• _Формулировка задания A_: Перечислите все условия, в которых, согласно отрывку о лагерном труде, жили заключенные (фраза со словами «мы жили в»).
• _Формулировка задания B_:
Определите, соответствуют ли отрывку о лагерном труде следующие утверждения. Для каждого дайте ответ «да» или «нет» и приведите дословно решающие слова отрывка.
(i) В банях заключенных обслуживали женщины.
(ii) Бригадиры из бывших кулаков стремились заполучить в свои бригады «политиков».
(iii) Звено, уходившее в поле, состояло из шести человек.
• _Формулировка задания C_: Продолжите отрывок о лагерном труде, начиная сразу после его последнего предложения.

• _Предоставленный текст_:
________

Труд был единственно человеческим, что нам оставалось. У нас не было семьи, не было книг, мы жили в грязи, вони, темноте, терпели унижения от любого надзирателя, который мог ночью войти в барак, выстроить полуодетых женщин и, под предлогом обыска, рыться в наших постелях, белье, читать письма. В банях нас почему-то обслуживали мужчины, и, когда мы протестовали, «начальнички» посмеивались и отвечали: «Снявши голову, по волосам не плачут»… Только труд был человечен и чист. Мы делали крестьянскую работу, которую до нас делали миллионы и миллионы женщин. Мы радовались делу рук своих. Мы хотели быть не хуже, чем деревенские женщины из раскулаченных, которые вначале посматривали на нас даже с некоторым злорадством: «А ну-ка, вы, образованные! Вы сидели на нашей шее, книжки читали. Попробуйте-ка косу да грабли…» Раскулаченные крестьяне, конечно, работали лучше всех, но бригадиры (бывшие кулаки) дрались за «политиков» — они знали, что мы будем работать добросовестно и систематически, уголовники же рванут в час так, что за ними не угнаться, а чуть отвернется бригадир, лягут и будут спать, пусть вянет рассада, пусть мороз побьет молодые растения.
Тяжелый крестьянский труд вдали от конвоиров, вдали от чужих, злых людей — единственно светлые воспоминания во мраке лагерной жизни.
Бывало, уйдем нашим звеном в шесть человек далеко в поле. Трое косят, трое гребут. Идешь с косой по полю. Светлый простор бедной колымской земли лежит перед тобой. Чудесный аромат увядающего поля. Бледное, прозрачное небо…
Больно было, когда труд, в который мы вложили душу, оказывался издевательством, бессмысленным трудом для наказания.

________

• _Исходные данные_:

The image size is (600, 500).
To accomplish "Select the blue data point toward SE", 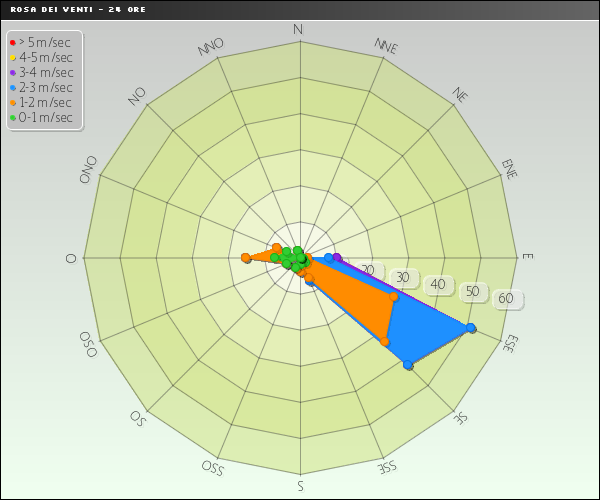I will 408,365.
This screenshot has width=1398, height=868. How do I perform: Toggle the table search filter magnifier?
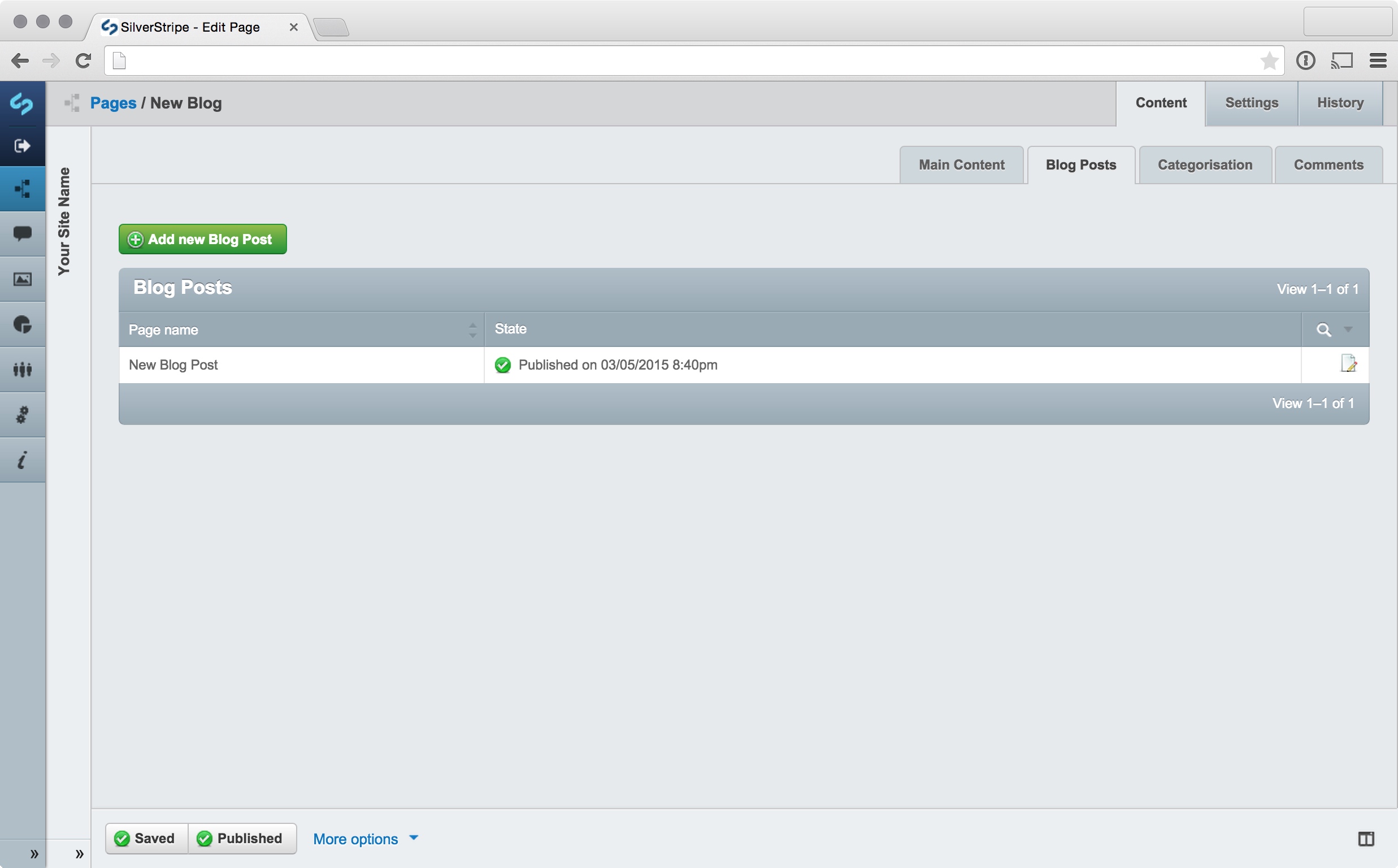[1323, 330]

________

• _Итоговый ответ A_: Грязь, вонь, темнота.

• _Итоговый ответ B_:
(i) Нет: «В банях нас почему-то обслуживали мужчины».
(ii) Да: «бригадиры (бывшие кулаки) дрались за «политиков»».
(iii) Да: «уйдем нашим звеном в шесть человек далеко в поле».

• _Итоговый ответ C_:
Мы долбили в мерзлой почве канавы для спуска талых вод.
Работали на пятидесятиградусном морозе тяжелыми кайлами. Старались выработать норму Если за ночь снег заносил неоконченную канаву, мы ее очищали и углубляли точно до нормы. Вероятно, никто не заметил бы недоделанных десяти-пятнадцати сантиметров, но тогда ведь вода задержится, пойдет с полей не так, как надо!
Это был очень тяжелый труд. Земля — как цемент. Дыхание застывает в воздухе. Плечи и поясница болят от напряжения. Но мы работали честно. А весной, когда земля оттаяла, пустили трактор с канавокопателем, и он в час провел канаву такую же, как звено в шесть человек копало два месяца.
Я спросила:
— Почему не роют так все канавы?
— А вы что будете делать? — ответил десятник. — На боку лежать и поправляться? Нет, милая, в лагерь вас привезли работать!
Мне стало необыкновенно стыдно. Боже, какой позор! Нас наказывали бессмысленным трудом, и мы выполняли наказание с энтузиазмом! Какие рабы! Я поклялась больше не вкладывать в труд души и обманывать лагерь где смогу. Мне это не удалось, я не смогла переделать свою природу и работать «по-блатному», но энтузиазма поубавилось.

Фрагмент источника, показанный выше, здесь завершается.